Une image perfectible
Elle continue, en effet, à véhiculer une connotation de gros bataillons sous-équipés et aux missions floues dont l’expression la plus instinctive se traduit encore dans l’imagerie populaire par la mobilisation de 1939, la « drôle de guerre » et les conséquences que l’on connaît. Tant et si bien que les associations de réservistes se confondent avec celles des anciens combattants dans l’esprit de nombreux non-initiés.
L’image de la réserve se réduit aussi, en fait, à celle de ses officiers. Leur désintéressement est souvent considéré avec suspicion par les cadres d’active et leurs compétences militaires mises en doute ou minimisées. Au sein de leur entreprise ou de leur administration, leur engagement est parfois jugé comme une échappatoire : pour certains patrons, l’énergie que les réservistes consacrent à leurs activités militaires devrait se focaliser sur leur vie professionnelle. D’ailleurs, « y a-t-il beaucoup de réservistes actifs qui réussissent pleinement leur vie dans l’entreprise ? », demandent-ils non sans une certaine mauvaise foi car les contre-exemples abondent. Plus objectivement, il est évident que le bon fonctionnement des petites et moyennes sociétés est sensiblement perturbé par les convocations. Cela est d’autant moins admis que l’utilité de celles-ci est trop souvent battue en brèche par les témoignages négatifs de ceux qui les ont vécues sans être vraiment volontaires.
Dans ce sombre tableau, une lueur cependant. Les officiers et les sous-officiers de réserve les plus impliqués ont généralement une bonne image de leur corporation, ce qui ne tombe pas sous le sens. On peut avoir une très bonne opinion de soi-même tout en méprisant ses pairs… Un signe qui ne trompe pas : l’officier de réserve a souvent une vie multi-associative. De ses divers engagements, le plus important pour lui est presque toujours celui de réserviste. À noter qu’une inquiétude perce parfois quand certains croient pouvoir constater que « cet engagement est plus agréable qu’utile ». Qu’en est-il exactement ?
Des chiffres parlants
Les chiffres parlent d’eux-mêmes. Complément indispensable pour réaliser les effectifs de guerre de certaines formations, la réserve représente dans l’armée de terre : 35 % du corps blindé mécanisé. 33 % des forces d’outre-mer, 26 % de la FAR (Force d’action rapide). Elle fournit 80 % des effectifs des brigades logistiques et 71 % des personnels des forces de défense du territoire. Autour de 45 000 personnels d’active, 120 000 réservistes seraient amenés à faire face aux manœuvres visant à paralyser le pays.

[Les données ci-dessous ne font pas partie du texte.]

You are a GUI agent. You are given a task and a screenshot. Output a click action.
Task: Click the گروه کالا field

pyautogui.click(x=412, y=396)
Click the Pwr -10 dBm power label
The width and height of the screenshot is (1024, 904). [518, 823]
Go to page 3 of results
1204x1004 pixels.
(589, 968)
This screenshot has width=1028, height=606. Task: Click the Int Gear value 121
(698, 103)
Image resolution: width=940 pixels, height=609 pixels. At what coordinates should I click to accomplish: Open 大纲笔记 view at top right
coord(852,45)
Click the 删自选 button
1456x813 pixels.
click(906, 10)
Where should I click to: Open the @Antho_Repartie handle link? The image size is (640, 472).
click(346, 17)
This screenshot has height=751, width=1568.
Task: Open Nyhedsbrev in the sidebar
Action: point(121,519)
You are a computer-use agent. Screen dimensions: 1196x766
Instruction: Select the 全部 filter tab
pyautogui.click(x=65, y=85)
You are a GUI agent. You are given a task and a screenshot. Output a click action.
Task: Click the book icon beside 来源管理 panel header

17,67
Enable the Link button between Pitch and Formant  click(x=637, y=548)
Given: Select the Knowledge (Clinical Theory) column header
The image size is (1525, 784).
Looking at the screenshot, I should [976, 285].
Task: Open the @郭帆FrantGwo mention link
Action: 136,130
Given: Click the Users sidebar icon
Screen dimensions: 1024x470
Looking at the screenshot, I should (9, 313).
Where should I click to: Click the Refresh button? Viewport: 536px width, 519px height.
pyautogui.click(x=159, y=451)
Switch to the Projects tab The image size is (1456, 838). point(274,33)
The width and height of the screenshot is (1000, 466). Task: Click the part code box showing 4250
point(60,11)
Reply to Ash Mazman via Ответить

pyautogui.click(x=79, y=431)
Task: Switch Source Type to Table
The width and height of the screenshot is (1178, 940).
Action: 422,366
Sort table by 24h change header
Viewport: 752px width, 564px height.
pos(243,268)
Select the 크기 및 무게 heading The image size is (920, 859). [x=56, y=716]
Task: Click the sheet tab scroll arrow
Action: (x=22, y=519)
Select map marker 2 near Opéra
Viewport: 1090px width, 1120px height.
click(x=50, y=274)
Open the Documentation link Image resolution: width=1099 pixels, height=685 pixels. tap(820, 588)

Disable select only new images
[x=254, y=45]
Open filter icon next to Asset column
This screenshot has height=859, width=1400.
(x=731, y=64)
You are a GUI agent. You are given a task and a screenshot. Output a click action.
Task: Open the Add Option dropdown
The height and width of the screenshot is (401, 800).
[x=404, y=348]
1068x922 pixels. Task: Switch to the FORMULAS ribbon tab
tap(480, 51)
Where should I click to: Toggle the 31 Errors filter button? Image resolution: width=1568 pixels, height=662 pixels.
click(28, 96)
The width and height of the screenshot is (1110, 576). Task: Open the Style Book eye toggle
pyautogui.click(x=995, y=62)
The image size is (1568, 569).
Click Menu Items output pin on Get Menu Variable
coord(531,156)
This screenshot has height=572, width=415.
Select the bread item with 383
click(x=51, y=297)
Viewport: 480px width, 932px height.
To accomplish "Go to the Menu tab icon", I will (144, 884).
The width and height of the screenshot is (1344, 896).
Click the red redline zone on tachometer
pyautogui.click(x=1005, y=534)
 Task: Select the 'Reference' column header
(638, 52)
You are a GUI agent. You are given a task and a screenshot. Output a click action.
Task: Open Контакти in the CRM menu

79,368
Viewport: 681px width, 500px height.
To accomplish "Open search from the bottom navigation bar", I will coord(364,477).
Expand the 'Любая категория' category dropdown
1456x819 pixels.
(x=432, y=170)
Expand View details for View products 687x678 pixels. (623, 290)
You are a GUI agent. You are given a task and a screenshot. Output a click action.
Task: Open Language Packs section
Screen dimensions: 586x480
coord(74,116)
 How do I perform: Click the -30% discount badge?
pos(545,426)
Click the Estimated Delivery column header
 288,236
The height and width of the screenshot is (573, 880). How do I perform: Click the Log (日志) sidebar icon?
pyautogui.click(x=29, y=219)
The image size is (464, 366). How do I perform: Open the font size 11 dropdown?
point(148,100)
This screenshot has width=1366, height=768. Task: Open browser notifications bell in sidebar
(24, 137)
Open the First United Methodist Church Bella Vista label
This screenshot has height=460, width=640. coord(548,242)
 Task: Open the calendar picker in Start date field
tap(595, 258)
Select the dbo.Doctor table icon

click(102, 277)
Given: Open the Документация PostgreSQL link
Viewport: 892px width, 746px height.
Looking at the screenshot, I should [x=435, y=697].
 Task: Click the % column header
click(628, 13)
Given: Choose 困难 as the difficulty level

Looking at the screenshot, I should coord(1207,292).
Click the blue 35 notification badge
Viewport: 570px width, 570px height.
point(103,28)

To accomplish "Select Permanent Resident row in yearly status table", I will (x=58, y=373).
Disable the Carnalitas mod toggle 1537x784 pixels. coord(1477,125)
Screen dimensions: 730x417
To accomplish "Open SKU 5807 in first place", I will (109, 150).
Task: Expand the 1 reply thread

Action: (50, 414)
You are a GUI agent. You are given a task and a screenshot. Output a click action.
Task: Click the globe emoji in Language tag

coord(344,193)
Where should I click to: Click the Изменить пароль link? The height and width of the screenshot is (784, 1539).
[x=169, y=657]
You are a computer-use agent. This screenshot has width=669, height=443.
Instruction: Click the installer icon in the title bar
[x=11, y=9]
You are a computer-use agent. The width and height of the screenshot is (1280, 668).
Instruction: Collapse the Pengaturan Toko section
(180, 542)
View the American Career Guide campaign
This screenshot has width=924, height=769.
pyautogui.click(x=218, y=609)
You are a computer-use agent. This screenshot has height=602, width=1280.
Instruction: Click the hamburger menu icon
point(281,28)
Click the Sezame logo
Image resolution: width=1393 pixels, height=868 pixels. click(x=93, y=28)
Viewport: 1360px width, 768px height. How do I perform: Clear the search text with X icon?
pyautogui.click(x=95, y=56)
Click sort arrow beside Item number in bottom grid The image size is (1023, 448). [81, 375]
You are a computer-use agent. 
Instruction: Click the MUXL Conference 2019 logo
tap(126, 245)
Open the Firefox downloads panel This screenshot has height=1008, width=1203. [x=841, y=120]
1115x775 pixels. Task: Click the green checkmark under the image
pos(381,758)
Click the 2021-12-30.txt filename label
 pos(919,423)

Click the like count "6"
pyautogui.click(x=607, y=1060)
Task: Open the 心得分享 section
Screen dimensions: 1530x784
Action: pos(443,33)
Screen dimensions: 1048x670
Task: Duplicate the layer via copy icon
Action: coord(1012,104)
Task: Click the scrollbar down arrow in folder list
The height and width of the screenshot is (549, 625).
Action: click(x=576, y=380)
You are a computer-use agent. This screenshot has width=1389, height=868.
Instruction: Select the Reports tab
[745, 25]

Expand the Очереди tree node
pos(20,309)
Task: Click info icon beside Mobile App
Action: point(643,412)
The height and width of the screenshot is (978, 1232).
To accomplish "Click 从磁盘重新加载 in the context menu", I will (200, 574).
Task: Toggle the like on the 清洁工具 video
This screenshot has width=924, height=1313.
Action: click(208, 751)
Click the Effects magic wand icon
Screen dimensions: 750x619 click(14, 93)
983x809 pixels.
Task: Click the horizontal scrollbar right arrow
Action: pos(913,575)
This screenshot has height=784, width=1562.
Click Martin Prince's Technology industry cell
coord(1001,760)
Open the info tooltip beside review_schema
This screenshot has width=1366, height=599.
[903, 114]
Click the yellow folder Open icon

À la mobilisation, seraient constitués :
– 7 brigades de zone d’un effectif de 4 000 hommes, comprenant chacune 2 régiments d’infanterie, un régiment blindé, des éléments du génie ;
– 23 régiments interarmes divisionnaires, d’environ 1 000 hommes, disposant d’appuis nombreux à base de blindés, d’armes antichars Milan et de mortiers de 120 millimètres ;
– 6 régiments d’infanterie affectés à la défense des frontières ;
– 1 division d’infanterie et 6 régiments qui participent à la défense des points sensibles de la force nucléaire stratégique.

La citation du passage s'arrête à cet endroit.